* [PROBLEM 1]: From the essay about visiting Dad, extract the passage from "Toodles and I" to "feels he’s earned." word for word.
* [PROBLEM 2]: List the things the essay about visiting Dad says the father did in the sentence that begins "When he wasn't working".

A Visit with Dad

My father and I have never had a particularly close relationship. Or at least, that’s what I’ve always believed. Now I’m not so sure.

The problem has been my idea of a close relationship. I have quite a few of them. Always have. Comparing those relationships to the one I have with Dad led me to conclude that we weren’t all that close. To me, the glass looked empty.

But if I turn the lens around, I see that my father doesn’t have a lot in the way of close relationships. Never has. As I think about it, I realize that the people I would count as close to him number fewer than five–including me and my sister. Among that group, he’s closest to my sister. It startles me to realize I run a close second.

My father is a loner. His oldest sister is the same way. Whether the result of nature or nurture, I can’t say, but would guess both played a role.

He’s a hard worker, too, with a 25-year career with the Lexington Fire Department and more than 50 years laying ceramic tile. When he wasn’t working, he designed and built the house he’s lived in for more than 45 years, worked in his flower garden, and relaxed around the swimming pool he designed and built himself. He always has at least one home improvement project in the works. Or did.

Toodles and I made good time on the trip to Lexington yesterday–so much so that instead of going to the hotel first, I stopped at the house to see Dad. He was sitting up in his chair, eyes closed, about half the size he was five years ago. “Hey, old man,” I said. He’s 76–a good 20 years older than he ever thought he’d be. The “old man” moniker is one he feels he’s earned.

He opened his eyes, a blank look on his face. “Who are you?”

“Your son,” I said.

His face lit up. He reached his hands out to me, and I took them in mine, squeezing gently. Tears streamed down my face. That he was so glad to see me was an unexpected and unfamiliar surprise.

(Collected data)
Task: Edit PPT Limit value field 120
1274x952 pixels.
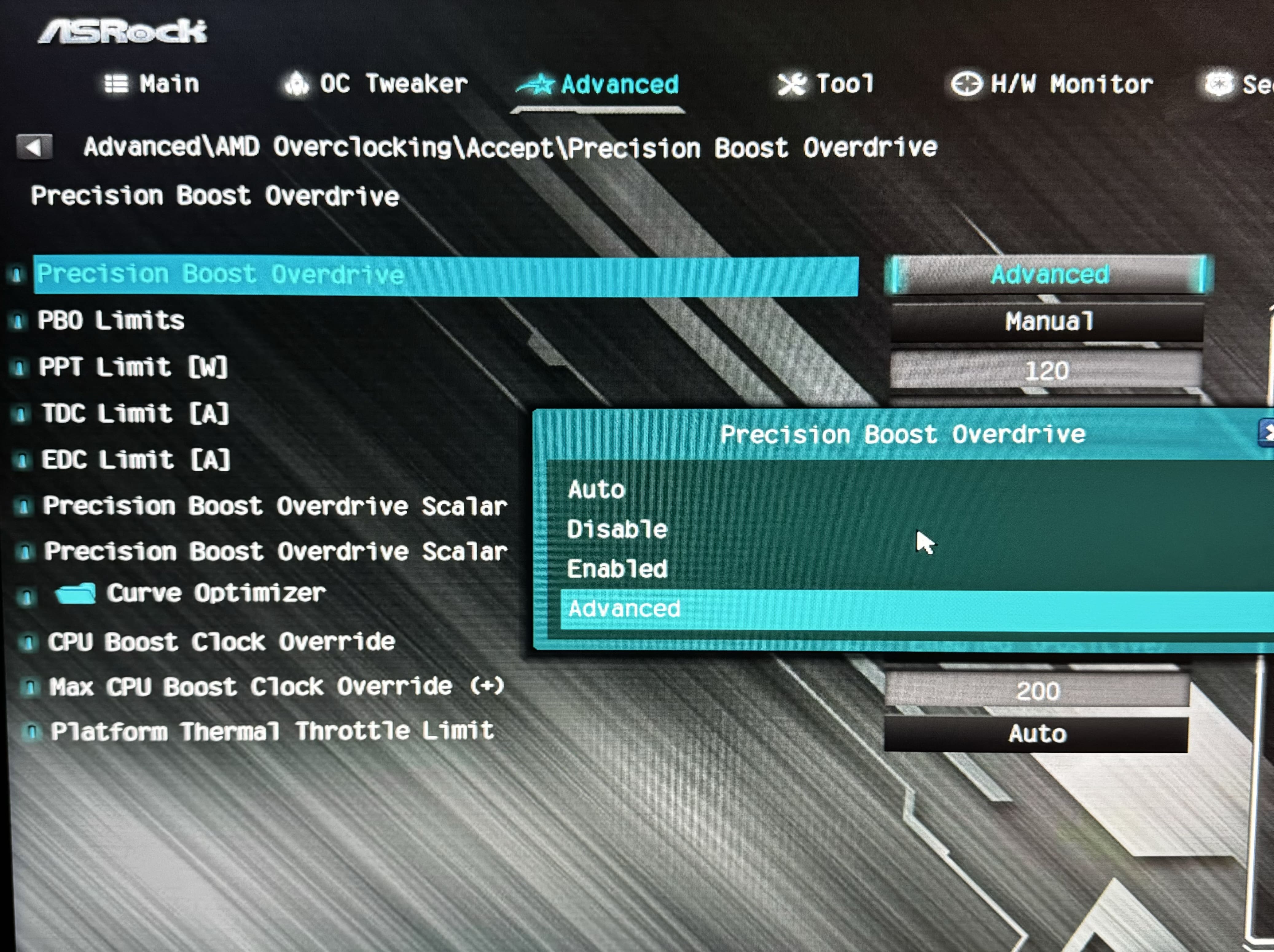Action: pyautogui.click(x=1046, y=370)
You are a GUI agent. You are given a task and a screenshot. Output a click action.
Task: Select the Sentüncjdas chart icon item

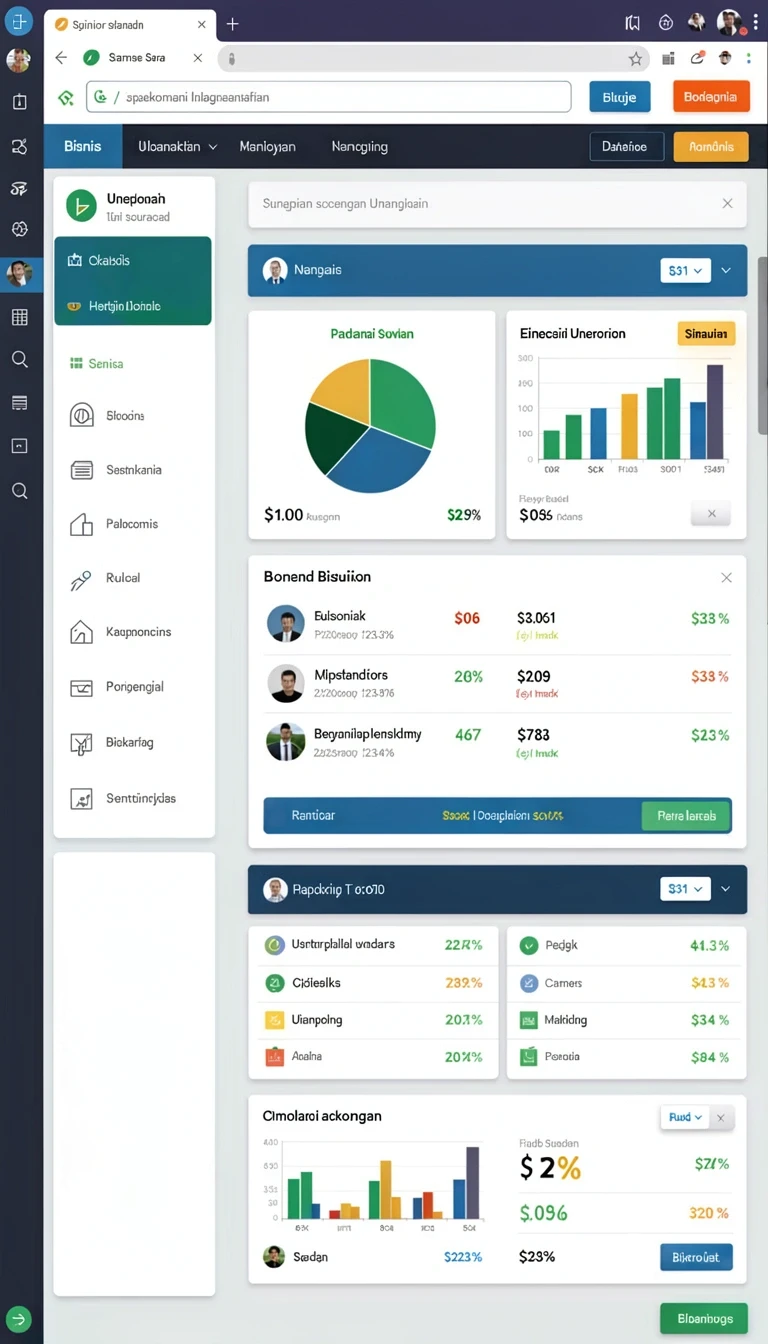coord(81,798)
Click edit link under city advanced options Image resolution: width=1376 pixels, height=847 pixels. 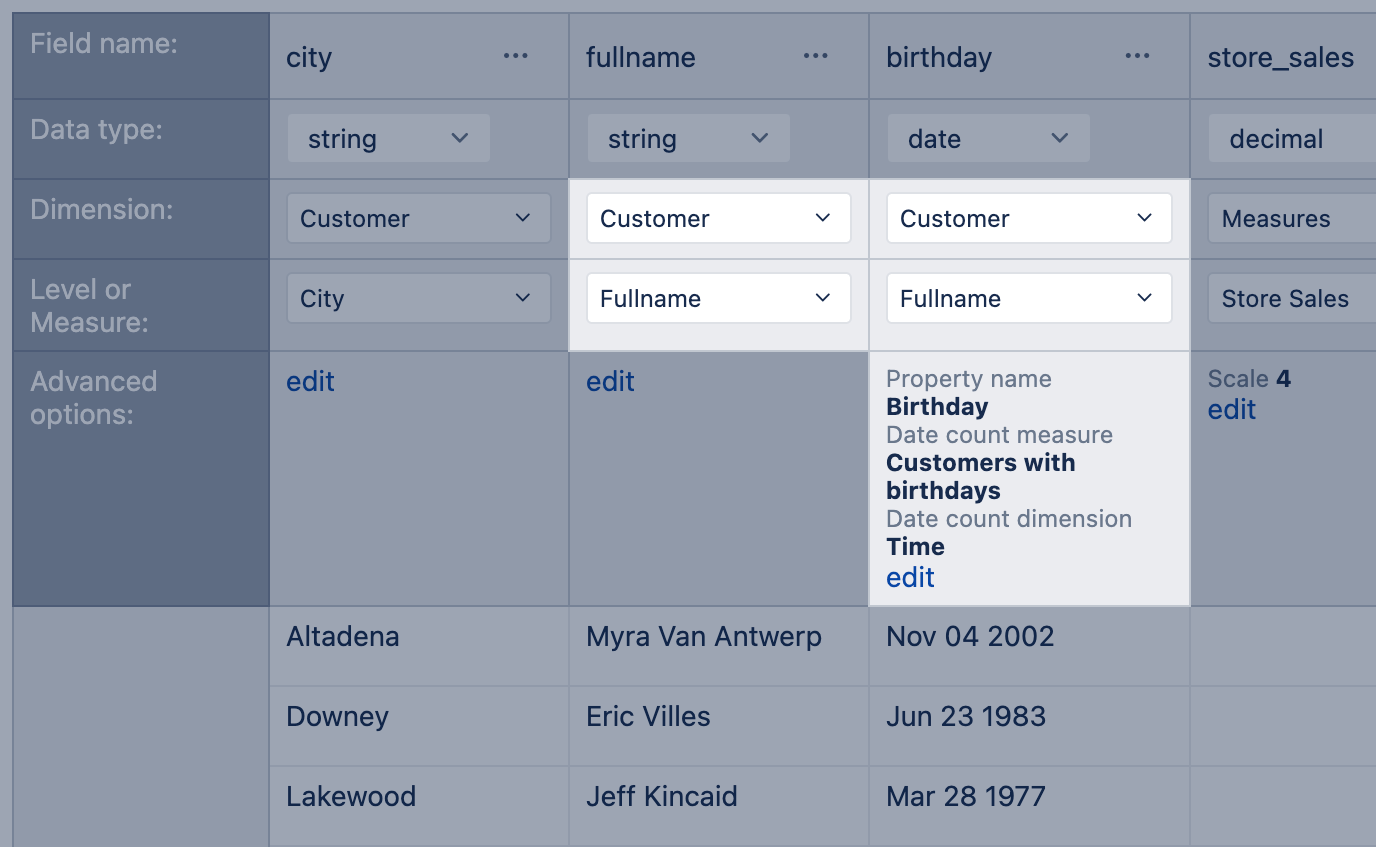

* [EXERCISE ANSWER 1]:
Toodles and I made good time on the trip to Lexington yesterday–so much so that instead of going to the hotel first, I stopped at the house to see Dad. He was sitting up in his chair, eyes closed, about half the size he was five years ago. “Hey, old man,” I said. He’s 76–a good 20 years older than he ever thought he’d be. The “old man” moniker is one he feels he’s earned.

* [EXERCISE ANSWER 2]:
- Designed and built the house he's lived in for more than 45 years
- Worked in his flower garden
- Relaxed around the swimming pool he designed and built himself